**TRY IT:**
Write out all of the entries exactly, please.

**RECORDED INFORMATION:**
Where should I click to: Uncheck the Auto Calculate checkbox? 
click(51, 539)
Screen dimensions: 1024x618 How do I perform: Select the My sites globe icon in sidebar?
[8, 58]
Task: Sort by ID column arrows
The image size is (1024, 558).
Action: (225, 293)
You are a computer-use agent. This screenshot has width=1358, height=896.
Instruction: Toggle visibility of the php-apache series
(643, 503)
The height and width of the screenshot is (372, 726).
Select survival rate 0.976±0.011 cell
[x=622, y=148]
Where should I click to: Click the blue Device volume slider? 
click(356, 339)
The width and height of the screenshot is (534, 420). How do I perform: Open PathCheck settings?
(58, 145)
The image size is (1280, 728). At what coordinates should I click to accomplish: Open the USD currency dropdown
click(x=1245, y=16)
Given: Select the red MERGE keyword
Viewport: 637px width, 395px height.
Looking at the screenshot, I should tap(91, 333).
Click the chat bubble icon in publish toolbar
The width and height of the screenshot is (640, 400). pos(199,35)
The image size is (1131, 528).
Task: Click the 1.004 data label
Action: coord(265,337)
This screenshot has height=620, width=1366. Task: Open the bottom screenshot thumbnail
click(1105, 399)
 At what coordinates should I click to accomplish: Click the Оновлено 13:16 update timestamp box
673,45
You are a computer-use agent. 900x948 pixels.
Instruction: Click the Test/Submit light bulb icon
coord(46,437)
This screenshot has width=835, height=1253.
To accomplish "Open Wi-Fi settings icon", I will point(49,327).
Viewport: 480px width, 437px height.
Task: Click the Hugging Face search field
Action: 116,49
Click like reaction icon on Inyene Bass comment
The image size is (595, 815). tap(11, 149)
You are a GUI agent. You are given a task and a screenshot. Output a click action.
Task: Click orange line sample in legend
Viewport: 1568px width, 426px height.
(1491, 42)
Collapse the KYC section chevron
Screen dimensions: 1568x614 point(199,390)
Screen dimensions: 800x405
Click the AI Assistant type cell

**TASK OUTPUT:**
Where should I click to: Uncheck the Auto Calculate checkbox? 
click(51, 539)
Screen dimensions: 1024x618 How do I perform: Select the My sites globe icon in sidebar?
[8, 58]
Task: Sort by ID column arrows
The image size is (1024, 558).
Action: (225, 293)
You are a computer-use agent. This screenshot has width=1358, height=896.
Instruction: Toggle visibility of the php-apache series
(643, 503)
The height and width of the screenshot is (372, 726).
Select survival rate 0.976±0.011 cell
[x=622, y=148]
Where should I click to: Click the blue Device volume slider? 
click(356, 339)
The width and height of the screenshot is (534, 420). How do I perform: Open PathCheck settings?
(58, 145)
The image size is (1280, 728). At what coordinates should I click to accomplish: Open the USD currency dropdown
click(x=1245, y=16)
Given: Select the red MERGE keyword
Viewport: 637px width, 395px height.
Looking at the screenshot, I should tap(91, 333).
Click the chat bubble icon in publish toolbar
The width and height of the screenshot is (640, 400). pos(199,35)
The image size is (1131, 528).
Task: Click the 1.004 data label
Action: coord(265,337)
This screenshot has height=620, width=1366. Task: Open the bottom screenshot thumbnail
click(1105, 399)
 At what coordinates should I click to accomplish: Click the Оновлено 13:16 update timestamp box
673,45
You are a computer-use agent. 900x948 pixels.
Instruction: Click the Test/Submit light bulb icon
coord(46,437)
This screenshot has width=835, height=1253.
To accomplish "Open Wi-Fi settings icon", I will point(49,327).
Viewport: 480px width, 437px height.
Task: Click the Hugging Face search field
Action: 116,49
Click like reaction icon on Inyene Bass comment
The image size is (595, 815). tap(11, 149)
You are a GUI agent. You are given a task and a screenshot. Output a click action.
Task: Click orange line sample in legend
Viewport: 1568px width, 426px height.
(1491, 42)
Collapse the KYC section chevron
Screen dimensions: 1568x614 point(199,390)
Screen dimensions: 800x405
Click the AI Assistant type cell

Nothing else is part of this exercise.